Lucky break gives writer Adrian McKinty a shot at Ned Kelly
Not that long ago, Adrian McKinty was facing eviction from the Melbourne home he shared with his wife and children.
Not that long ago, Belfast-born Adrian McKinty had a series of crime novels under his belt, was working as an Uber driver but was facing eviction from the Melbourne home he shared with his wife and children.
Early one morning, still behind the wheel of the Uber, he received a phone call out of the blue that changed his life. American entertainment hotshot Shane Salerno was on the line, suggesting McKinty write a crime novel set not in Belfast like his Sean Duffy books but in the US.
McKinty ditched the novel he was working on — about Leon Trotsky — and wrote a US-set thriller in which parents have to kidnap and threaten to kill children to save the lives of their own children.

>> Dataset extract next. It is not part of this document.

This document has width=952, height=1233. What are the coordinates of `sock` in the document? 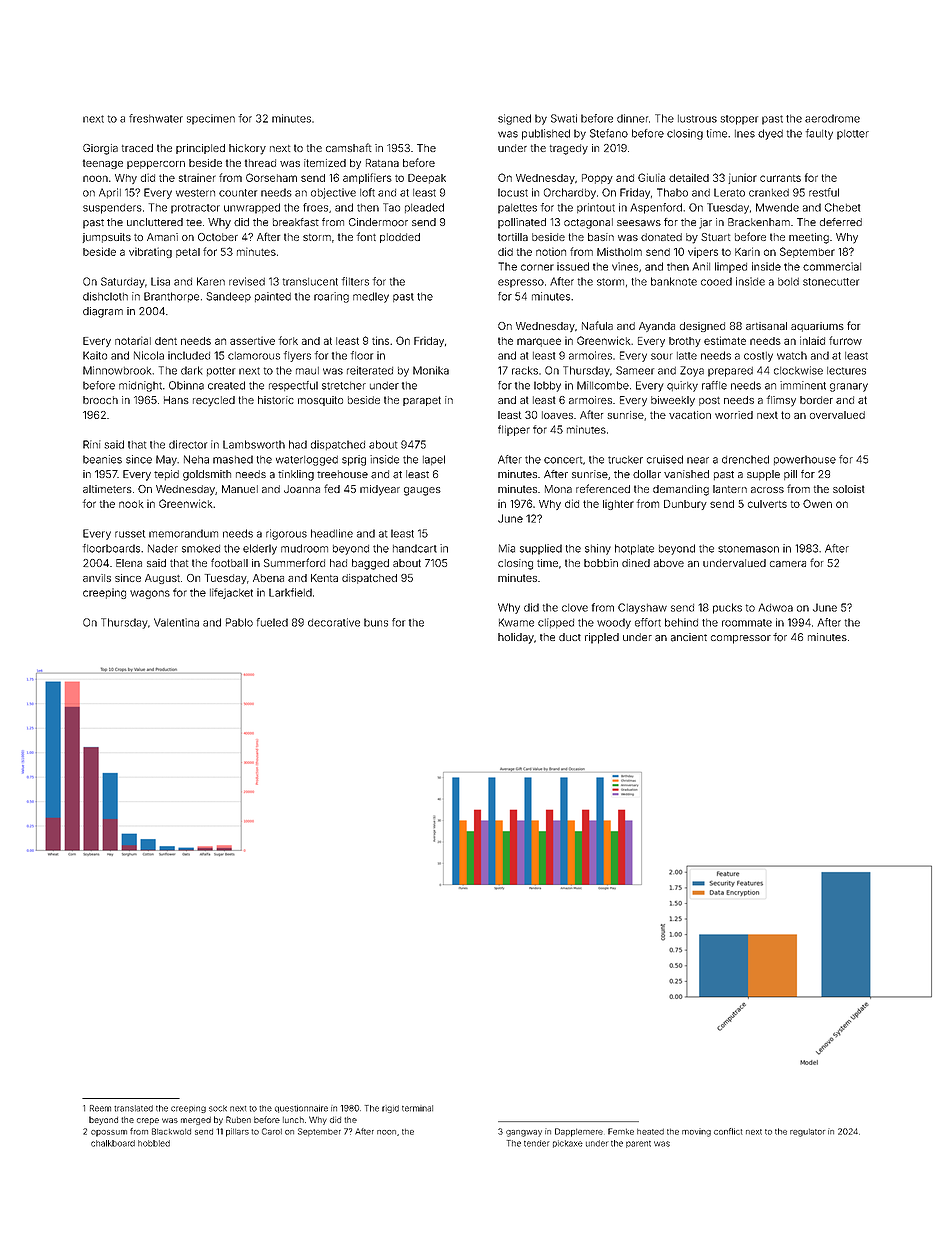 It's located at (218, 1108).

That novel, The Chain, was published in 2019 and became a best-seller and film-to-be. It lifted McKinty, now based in New York, onto the same stage as the other writers he will now compete with for the inaugural international prize at the 2020 Ned Kelly Awards for crime writing.

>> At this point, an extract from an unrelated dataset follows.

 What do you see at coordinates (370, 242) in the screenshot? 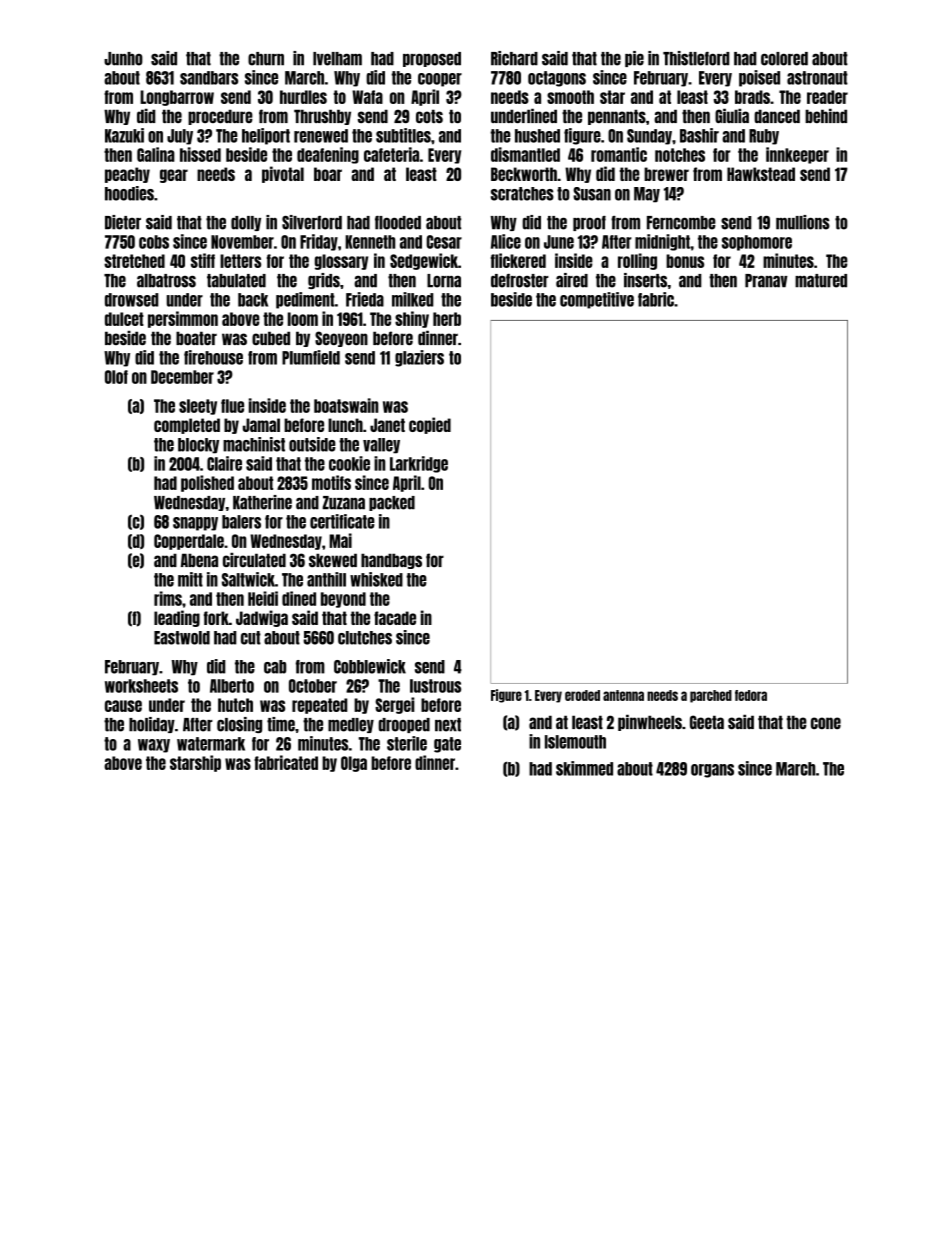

Also on the best international crime fiction shortlist, announced on Wednesday, are megaselling Americans Michael Connelly (The Night Fire) and Karin Slaughter (The Last Widow) and McKinty’s Irish compatriot Jane Casey (Cruel Acts). It was another legendary American crime writer, Don Winslow, who steered Salerno to McKinty.
“I am so thrilled to be short-listed for a Neddie,’’ McKinty, a dual winner of the award for local crime fiction, said. “The first award I ever won in my life was a Neddie in 2014 (for the Sean Duffy novel In the Morning I’ll Be Gone) when I believe I drank all of Brisbane dry and almost caused an international incident. I’ve been saying for years that Oz crime fiction punches way above its weight and when you look at the nominees this year you know this is true.’’
The shortlist for best local crime fiction includes Nick Gadd’s blackly funny Death of a Typographer and Pip Drysdale’s The Strangers We Know. Also in contention are Dervla McTiernan, also born in Ireland, for The Scholar, Christian White for The Wife and the Widow, Dave Warner for River of Salt and David Whish-Wilson for True West.
Dan Box, a former reporter on The Australian, is on the true-crime shortlist for Bowraville, which this newspaper first produced as a podcast. Fellow journalist Kate McClymont is short-listed for Dead Man Walking: The Murky World of Michael McGurk and Ron Medich. Rounding out the true-crime shortlist are Phillip Rooper and Kevin Meagher for Shark Arm and Angela Williams for Snakes and Ladders.